Escribió una gran cantidad de notas, artículos, folletos y cuatro obras monumentales, que resultan un aporte de notable significación jurídica, política y social: La crisis del estado de derecho liberal- burgués; La filosofía del iluminismo y la Constitución argentina de 1853; el informe de la Comisión revisora de la Constitución en 1949, e Introducción a la Teoría del Estado en 1951.

En 1973, escribió su último libro "Constitución y pueblo" que ya citáramos, donde recogió diversos trabajos ya publicados, acompañándolos de nuevas reflexiones sobre la participación popular en las decisiones soberanas del país, mostrando la necesidad de alejarse del pensamiento convencional para crear nuevas formas que llevaran a una democracia participativa y no formal.

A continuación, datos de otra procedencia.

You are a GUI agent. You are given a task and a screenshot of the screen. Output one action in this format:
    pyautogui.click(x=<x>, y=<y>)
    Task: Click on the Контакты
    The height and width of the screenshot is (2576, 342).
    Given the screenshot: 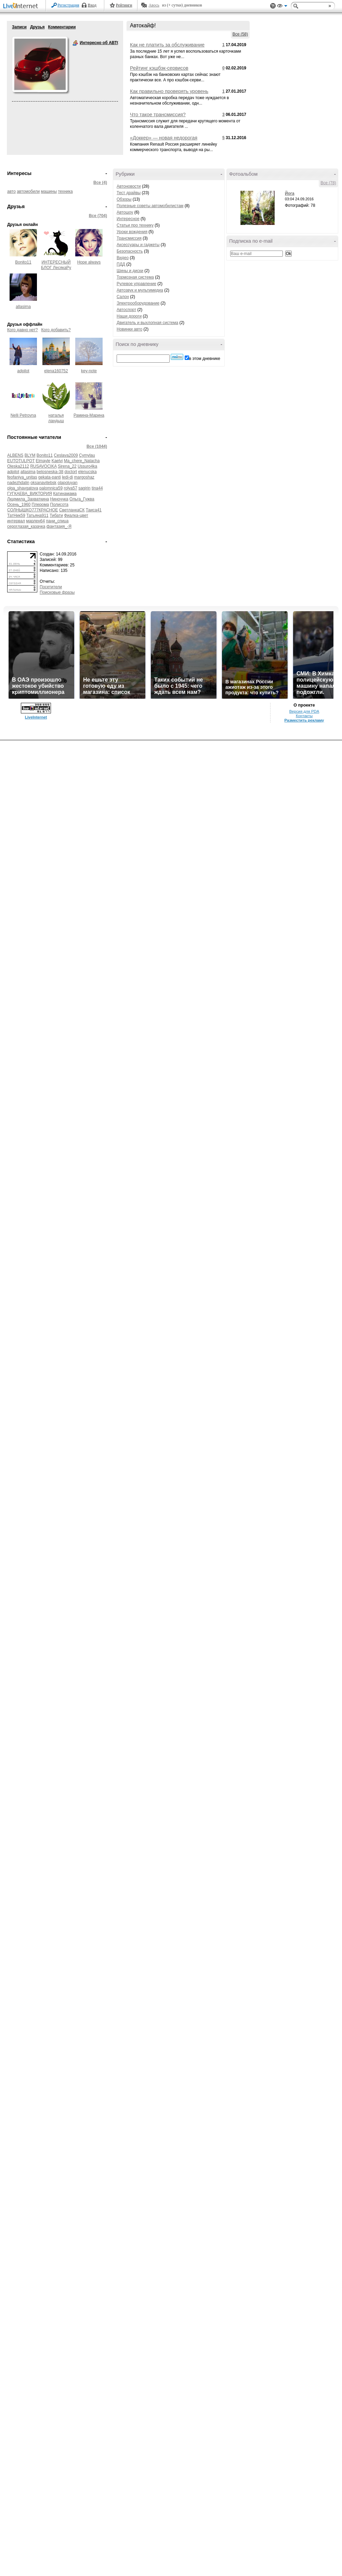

Sería demasiado extenso indicar la influencia de Sampay en el pensamiento jurídico, analizar su notable producción y esa forma de penetrar sagazmente en la vida histórica de nuestros países latinoamericanos. Creemos que su influencia en la Constitución de 1949 es más que suficiente para mostrar cual era su concepción de lo que debe ser la Ley Fundamental de un pueblo soberano.

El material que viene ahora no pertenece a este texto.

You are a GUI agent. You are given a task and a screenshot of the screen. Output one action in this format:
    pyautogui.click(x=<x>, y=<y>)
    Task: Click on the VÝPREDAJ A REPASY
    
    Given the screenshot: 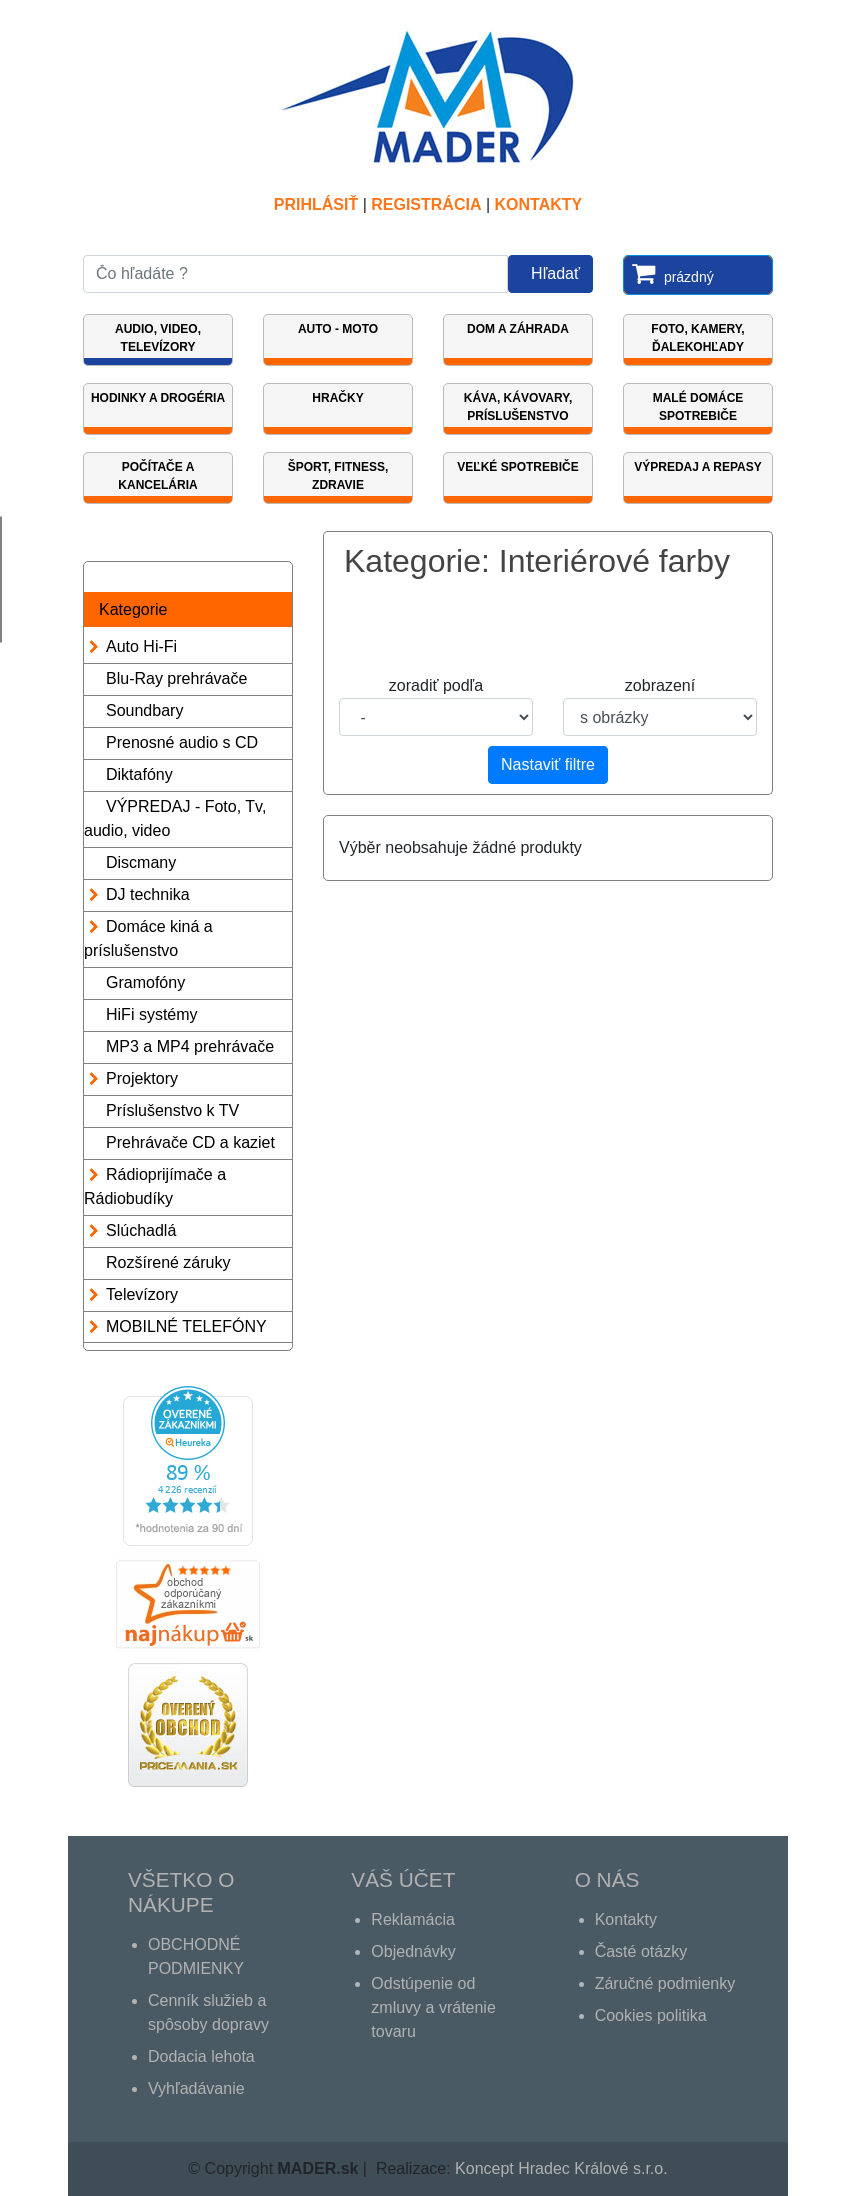 What is the action you would take?
    pyautogui.click(x=698, y=467)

Cuando su exilio en Montevideo, fue asesor político del caudillo oriental Luis Alberto de Herrera, en 1970 dictó conferencias en Chile y en 1971 ese país dictó una Constitución que contenía normas inspiradas en su pensamiento.

Obras suyas, traducidas al francés fueron entregadas por el General Charles de Gaulle a sus asesores para que se nutrieran de las ideas que él quería para reformar las instituciones de Francia, y uno de los más notables juristas de ese país, André Hauriou, profesor de la Universidad de París, sostuvo que la obra de Sampay tenía la jerarquía intelectual y académica de autores del relieve de Hans Kelsen y George Jellineck.

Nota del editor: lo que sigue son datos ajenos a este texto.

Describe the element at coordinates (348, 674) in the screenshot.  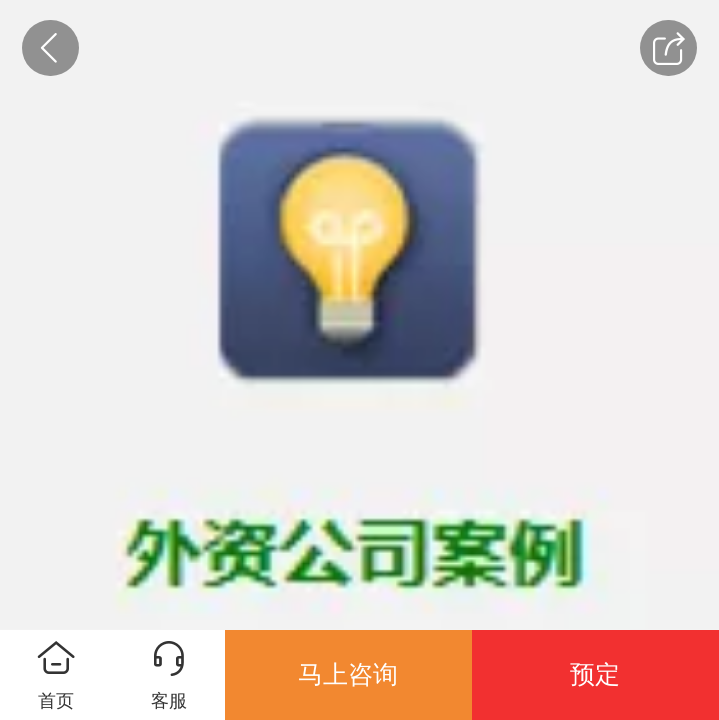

Sampay fue un pensador nacional, entendiendo como tal al que ha contribuido a generar ideas y explicitar rasgos que constituyen el fenómeno de "lo nacional argentino y/o iberoamericano" como señalara el filosofo Alberto Buela. Ello lo llevó, sin dejar el campo del derecho, a bucear en las profundidades del pensamiento político para encontrar las vinculaciones necesarias entre la realidad social y las leyes dictadas en ese contexto. No solo fue un jurista eminente, el pensador más relevante de nuestra ciencia política, sino un argentino ejemplar que si bien analizó con rigor el pasado argentino y sus instituciones jurídicas, vio con claridad el futuro, observó la necesidad de preservar las fuentes de riqueza y tuvo muy en claro como se debía democratizar la democracia, dejando las formalidades vacías de los enunciados teóricos, para hacerla el sustento real de un país distinto.

En los claustros universitarios de América y Europa es conocida y valorada su obra, pero en nuestro país se ha intentado silenciarlo desde siempre, dejando su memoria en un olvido injusto que es necesario reparar.

Es por lo expuesto que solicito a los señores diputados que acompañen la aprobación del presente proyecto.